-- Opening Marker --

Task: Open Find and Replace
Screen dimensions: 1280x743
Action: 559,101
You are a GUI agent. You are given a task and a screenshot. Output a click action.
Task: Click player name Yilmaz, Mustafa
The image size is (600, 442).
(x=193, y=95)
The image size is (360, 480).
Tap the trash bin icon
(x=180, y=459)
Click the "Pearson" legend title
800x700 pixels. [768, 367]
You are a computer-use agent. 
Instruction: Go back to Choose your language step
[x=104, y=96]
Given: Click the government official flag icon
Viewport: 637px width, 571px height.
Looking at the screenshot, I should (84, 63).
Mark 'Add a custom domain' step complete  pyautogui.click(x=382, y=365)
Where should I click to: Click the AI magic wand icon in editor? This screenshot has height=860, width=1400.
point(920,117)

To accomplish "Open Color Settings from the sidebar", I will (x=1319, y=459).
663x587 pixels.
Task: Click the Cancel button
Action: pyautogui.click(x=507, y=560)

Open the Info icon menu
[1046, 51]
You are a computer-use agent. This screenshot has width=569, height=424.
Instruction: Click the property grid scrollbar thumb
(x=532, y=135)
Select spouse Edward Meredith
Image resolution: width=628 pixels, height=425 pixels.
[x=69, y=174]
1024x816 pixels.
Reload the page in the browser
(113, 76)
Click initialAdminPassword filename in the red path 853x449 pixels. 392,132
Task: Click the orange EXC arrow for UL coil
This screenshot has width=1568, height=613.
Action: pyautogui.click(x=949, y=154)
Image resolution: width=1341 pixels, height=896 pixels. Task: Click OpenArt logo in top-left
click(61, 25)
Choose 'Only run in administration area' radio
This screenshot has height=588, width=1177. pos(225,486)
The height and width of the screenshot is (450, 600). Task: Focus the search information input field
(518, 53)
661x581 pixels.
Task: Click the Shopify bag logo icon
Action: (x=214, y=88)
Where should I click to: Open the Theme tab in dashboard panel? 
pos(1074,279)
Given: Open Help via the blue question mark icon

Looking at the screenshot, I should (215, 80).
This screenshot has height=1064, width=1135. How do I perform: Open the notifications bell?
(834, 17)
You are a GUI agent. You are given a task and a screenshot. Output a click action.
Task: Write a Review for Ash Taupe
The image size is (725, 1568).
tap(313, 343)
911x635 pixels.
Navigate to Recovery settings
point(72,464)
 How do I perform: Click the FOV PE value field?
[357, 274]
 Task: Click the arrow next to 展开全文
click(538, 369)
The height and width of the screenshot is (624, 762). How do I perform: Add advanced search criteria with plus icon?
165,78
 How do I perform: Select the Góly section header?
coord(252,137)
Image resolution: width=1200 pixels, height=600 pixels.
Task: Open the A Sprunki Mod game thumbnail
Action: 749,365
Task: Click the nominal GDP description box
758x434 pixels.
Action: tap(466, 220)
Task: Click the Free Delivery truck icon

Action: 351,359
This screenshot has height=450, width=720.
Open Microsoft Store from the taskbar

-- Closing Marker --

## What the task requires
No line should appear in the answer except those from the one containing "Task: Write a Review for Ash Taupe" through the last line of the listing, each retyped exactly.

## Task response
Task: Write a Review for Ash Taupe
The image size is (725, 1568).
tap(313, 343)
911x635 pixels.
Navigate to Recovery settings
point(72,464)
 How do I perform: Click the FOV PE value field?
[357, 274]
 Task: Click the arrow next to 展开全文
click(538, 369)
The height and width of the screenshot is (624, 762). How do I perform: Add advanced search criteria with plus icon?
165,78
 How do I perform: Select the Góly section header?
coord(252,137)
Image resolution: width=1200 pixels, height=600 pixels.
Task: Open the A Sprunki Mod game thumbnail
Action: 749,365
Task: Click the nominal GDP description box
758x434 pixels.
Action: tap(466, 220)
Task: Click the Free Delivery truck icon

Action: 351,359
This screenshot has height=450, width=720.
Open Microsoft Store from the taskbar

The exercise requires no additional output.